Published Sep 4, 2007
Sassybottom
145 Posts
Experiences or insights into transition from adult care to pediatric care
If you are a strong pediatric nurse does this make you a strong adult nurse
Is the pediatric population more challenging (due to stress of parents, patients`inability to communicate, more rapid changes in condition, etc)
than the adult population
*sorry, my question mark key is not working right now*
Quickbeam, BSN, RN
1,011 Posts
I was a Pediatric nurse for 10 years before I transitioned to adult care. I found it very easy to make that change. Everything in Pediatrics is carefully titrated to weight, tiny amounts of everything make a huge difference. The one thing I can say is that general pediatrics did not prepare me for was cardiovascular issues. Kids with heart problems were generally on their own ICU and the general peds population I dealt with (CF, Ortho, brain injured, liver/kidney transplant) had few cardiac issues.
Some things, in no random order, that are specific to Peds:
Very nervous parents. Sometimes expecting you to 1:1 their child.

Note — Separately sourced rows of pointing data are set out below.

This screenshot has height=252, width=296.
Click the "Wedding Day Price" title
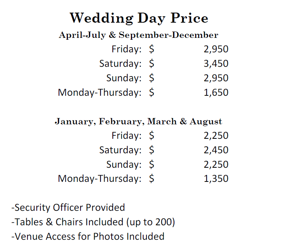tap(139, 17)
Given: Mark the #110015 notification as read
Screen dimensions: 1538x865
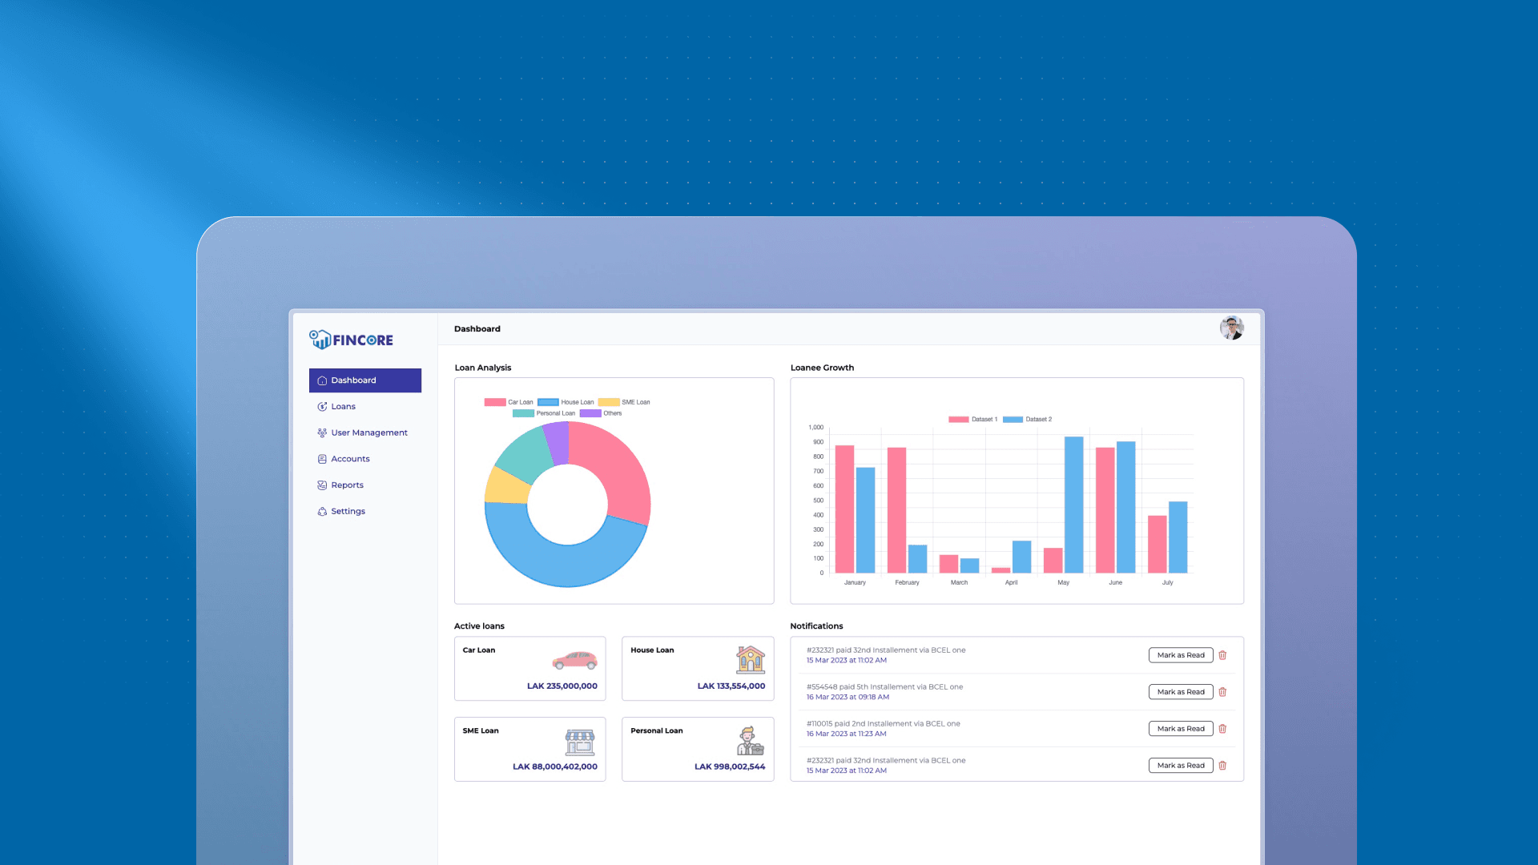Looking at the screenshot, I should 1181,728.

Children with chronic asthma, not well maintained.
Weighing diapers.
Tiny veins.
Abuse of every stripe....burned and broken bodies at the hands of others can be hard to take.
Well meaning signs on beds by parents such as "leave my child alone at night" when the patient needs hourly vitals.
You do a ton of teaching for both parents and children.
llg, PhD, RN
13,469 Posts
I don't like to get into the mindset that some specialties are "harder" or "more challenging" than others. In most cases, that perspective doesn't help much. Each specialty has its own unique challenges and advantages -- and what might suit one person well won't suit another.
When transitioning from one specialty to another, I believe the more important consideration is the mindset of the person making the transition. Some people are very flexible in their ways of doing things and find change to be relatively easy. Others need the comfort and security of their usual practices and judgments in order to be comfortable taking responsibility for the well-being of a patient. For those people, it's harder to switch specialties because their old ways of doing things or thinking about things no longer applies and that makes them very uncomfortable.
What are YOUR thoughts about the transition? How do you handle it when you feel a little "off balance" because you are not in your usual environment and your usual ways of thinking and acting may not be appropriate?